(Records of locating words and elements)
------------------------------------------------------------------------

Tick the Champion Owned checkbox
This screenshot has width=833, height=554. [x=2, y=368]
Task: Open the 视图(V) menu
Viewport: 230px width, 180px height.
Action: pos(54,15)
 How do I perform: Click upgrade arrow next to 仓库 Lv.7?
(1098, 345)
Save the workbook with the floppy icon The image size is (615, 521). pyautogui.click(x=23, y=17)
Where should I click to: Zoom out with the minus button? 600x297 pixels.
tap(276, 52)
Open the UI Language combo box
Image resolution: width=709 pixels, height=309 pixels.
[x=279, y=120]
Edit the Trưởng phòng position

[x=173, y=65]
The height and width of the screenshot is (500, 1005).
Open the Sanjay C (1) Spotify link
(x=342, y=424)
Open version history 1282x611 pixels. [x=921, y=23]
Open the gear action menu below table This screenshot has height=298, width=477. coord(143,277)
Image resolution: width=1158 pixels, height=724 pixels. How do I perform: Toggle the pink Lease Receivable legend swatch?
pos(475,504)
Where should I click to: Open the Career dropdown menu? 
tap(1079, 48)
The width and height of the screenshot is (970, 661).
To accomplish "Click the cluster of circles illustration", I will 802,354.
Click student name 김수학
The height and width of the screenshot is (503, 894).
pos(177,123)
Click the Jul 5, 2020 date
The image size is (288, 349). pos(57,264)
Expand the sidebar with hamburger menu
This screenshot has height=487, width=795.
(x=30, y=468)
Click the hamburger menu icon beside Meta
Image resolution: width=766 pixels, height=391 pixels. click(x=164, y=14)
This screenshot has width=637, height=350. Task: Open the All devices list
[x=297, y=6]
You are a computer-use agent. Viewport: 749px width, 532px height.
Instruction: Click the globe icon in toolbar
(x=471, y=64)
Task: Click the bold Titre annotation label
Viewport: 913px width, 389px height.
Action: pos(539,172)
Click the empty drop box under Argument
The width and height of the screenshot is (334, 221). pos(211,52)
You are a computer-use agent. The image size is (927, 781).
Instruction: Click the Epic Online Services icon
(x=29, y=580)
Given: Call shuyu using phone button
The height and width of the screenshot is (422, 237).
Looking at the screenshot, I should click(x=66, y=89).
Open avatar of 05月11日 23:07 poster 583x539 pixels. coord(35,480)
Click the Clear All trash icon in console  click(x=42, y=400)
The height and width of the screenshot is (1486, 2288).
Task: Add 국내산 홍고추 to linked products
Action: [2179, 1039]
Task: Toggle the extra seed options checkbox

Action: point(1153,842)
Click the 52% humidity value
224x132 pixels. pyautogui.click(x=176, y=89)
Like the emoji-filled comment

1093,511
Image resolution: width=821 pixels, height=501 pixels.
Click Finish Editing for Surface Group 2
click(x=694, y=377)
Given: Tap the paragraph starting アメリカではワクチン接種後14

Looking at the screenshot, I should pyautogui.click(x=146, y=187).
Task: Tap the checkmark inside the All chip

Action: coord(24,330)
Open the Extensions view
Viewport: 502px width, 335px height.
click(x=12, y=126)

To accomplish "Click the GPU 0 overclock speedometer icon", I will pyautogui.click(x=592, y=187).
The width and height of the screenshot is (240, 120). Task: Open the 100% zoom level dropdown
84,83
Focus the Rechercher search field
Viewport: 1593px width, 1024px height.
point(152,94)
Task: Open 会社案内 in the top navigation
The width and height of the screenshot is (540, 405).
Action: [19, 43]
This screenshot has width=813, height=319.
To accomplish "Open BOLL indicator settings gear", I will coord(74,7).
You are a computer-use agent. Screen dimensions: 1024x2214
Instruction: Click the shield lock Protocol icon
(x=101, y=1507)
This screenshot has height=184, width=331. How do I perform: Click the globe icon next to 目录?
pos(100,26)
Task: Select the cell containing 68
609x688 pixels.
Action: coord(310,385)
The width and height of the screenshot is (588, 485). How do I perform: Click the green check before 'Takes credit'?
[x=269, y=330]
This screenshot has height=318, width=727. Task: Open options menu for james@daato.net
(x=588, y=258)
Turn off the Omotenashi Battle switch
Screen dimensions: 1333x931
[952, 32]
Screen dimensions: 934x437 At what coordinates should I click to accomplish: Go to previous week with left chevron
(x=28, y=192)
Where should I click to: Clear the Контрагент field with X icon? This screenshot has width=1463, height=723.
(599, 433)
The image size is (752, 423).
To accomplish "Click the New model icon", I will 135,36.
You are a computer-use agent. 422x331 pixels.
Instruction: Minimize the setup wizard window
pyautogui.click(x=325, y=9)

------------------------------------------------------------------------

SET PROBLEM => Reproduce all of the lines above, substituting "Where do I click to:" for every occurrence of "Where should I click to:" and leaving everything else unchanged.

FULL ANSWER =>
Tick the Champion Owned checkbox
This screenshot has width=833, height=554. [x=2, y=368]
Task: Open the 视图(V) menu
Viewport: 230px width, 180px height.
Action: pos(54,15)
 How do I perform: Click upgrade arrow next to 仓库 Lv.7?
(1098, 345)
Save the workbook with the floppy icon The image size is (615, 521). pyautogui.click(x=23, y=17)
Where do I click to: Zoom out with the minus button? 600x297 pixels.
tap(276, 52)
Open the UI Language combo box
Image resolution: width=709 pixels, height=309 pixels.
[x=279, y=120]
Edit the Trưởng phòng position

[x=173, y=65]
The height and width of the screenshot is (500, 1005).
Open the Sanjay C (1) Spotify link
(x=342, y=424)
Open version history 1282x611 pixels. [x=921, y=23]
Open the gear action menu below table This screenshot has height=298, width=477. coord(143,277)
Image resolution: width=1158 pixels, height=724 pixels. How do I perform: Toggle the pink Lease Receivable legend swatch?
pos(475,504)
Where do I click to: Open the Career dropdown menu? 
tap(1079, 48)
The width and height of the screenshot is (970, 661).
To accomplish "Click the cluster of circles illustration", I will 802,354.
Click student name 김수학
The height and width of the screenshot is (503, 894).
pos(177,123)
Click the Jul 5, 2020 date
The image size is (288, 349). pos(57,264)
Expand the sidebar with hamburger menu
This screenshot has height=487, width=795.
(x=30, y=468)
Click the hamburger menu icon beside Meta
Image resolution: width=766 pixels, height=391 pixels. click(x=164, y=14)
This screenshot has width=637, height=350. Task: Open the All devices list
[x=297, y=6]
You are a computer-use agent. Viewport: 749px width, 532px height.
Instruction: Click the globe icon in toolbar
(x=471, y=64)
Task: Click the bold Titre annotation label
Viewport: 913px width, 389px height.
Action: pos(539,172)
Click the empty drop box under Argument
The width and height of the screenshot is (334, 221). pos(211,52)
You are a computer-use agent. The image size is (927, 781).
Instruction: Click the Epic Online Services icon
(x=29, y=580)
Given: Call shuyu using phone button
The height and width of the screenshot is (422, 237).
Looking at the screenshot, I should click(x=66, y=89).
Open avatar of 05月11日 23:07 poster 583x539 pixels. coord(35,480)
Click the Clear All trash icon in console  click(x=42, y=400)
The height and width of the screenshot is (1486, 2288).
Task: Add 국내산 홍고추 to linked products
Action: [2179, 1039]
Task: Toggle the extra seed options checkbox

Action: point(1153,842)
Click the 52% humidity value
224x132 pixels. pyautogui.click(x=176, y=89)
Like the emoji-filled comment

1093,511
Image resolution: width=821 pixels, height=501 pixels.
Click Finish Editing for Surface Group 2
click(x=694, y=377)
Given: Tap the paragraph starting アメリカではワクチン接種後14

Looking at the screenshot, I should pyautogui.click(x=146, y=187).
Task: Tap the checkmark inside the All chip

Action: coord(24,330)
Open the Extensions view
Viewport: 502px width, 335px height.
click(x=12, y=126)

To accomplish "Click the GPU 0 overclock speedometer icon", I will pyautogui.click(x=592, y=187).
The width and height of the screenshot is (240, 120). Task: Open the 100% zoom level dropdown
84,83
Focus the Rechercher search field
Viewport: 1593px width, 1024px height.
point(152,94)
Task: Open 会社案内 in the top navigation
The width and height of the screenshot is (540, 405).
Action: [19, 43]
This screenshot has width=813, height=319.
To accomplish "Open BOLL indicator settings gear", I will coord(74,7).
You are a computer-use agent. Screen dimensions: 1024x2214
Instruction: Click the shield lock Protocol icon
(x=101, y=1507)
This screenshot has height=184, width=331. How do I perform: Click the globe icon next to 目录?
pos(100,26)
Task: Select the cell containing 68
609x688 pixels.
Action: coord(310,385)
The width and height of the screenshot is (588, 485). How do I perform: Click the green check before 'Takes credit'?
[x=269, y=330]
This screenshot has height=318, width=727. Task: Open options menu for james@daato.net
(x=588, y=258)
Turn off the Omotenashi Battle switch
Screen dimensions: 1333x931
[952, 32]
Screen dimensions: 934x437 At what coordinates should I click to accomplish: Go to previous week with left chevron
(x=28, y=192)
Where do I click to: Clear the Контрагент field with X icon? This screenshot has width=1463, height=723.
(599, 433)
The image size is (752, 423).
To accomplish "Click the New model icon", I will 135,36.
You are a computer-use agent. 422x331 pixels.
Instruction: Minimize the setup wizard window
pyautogui.click(x=325, y=9)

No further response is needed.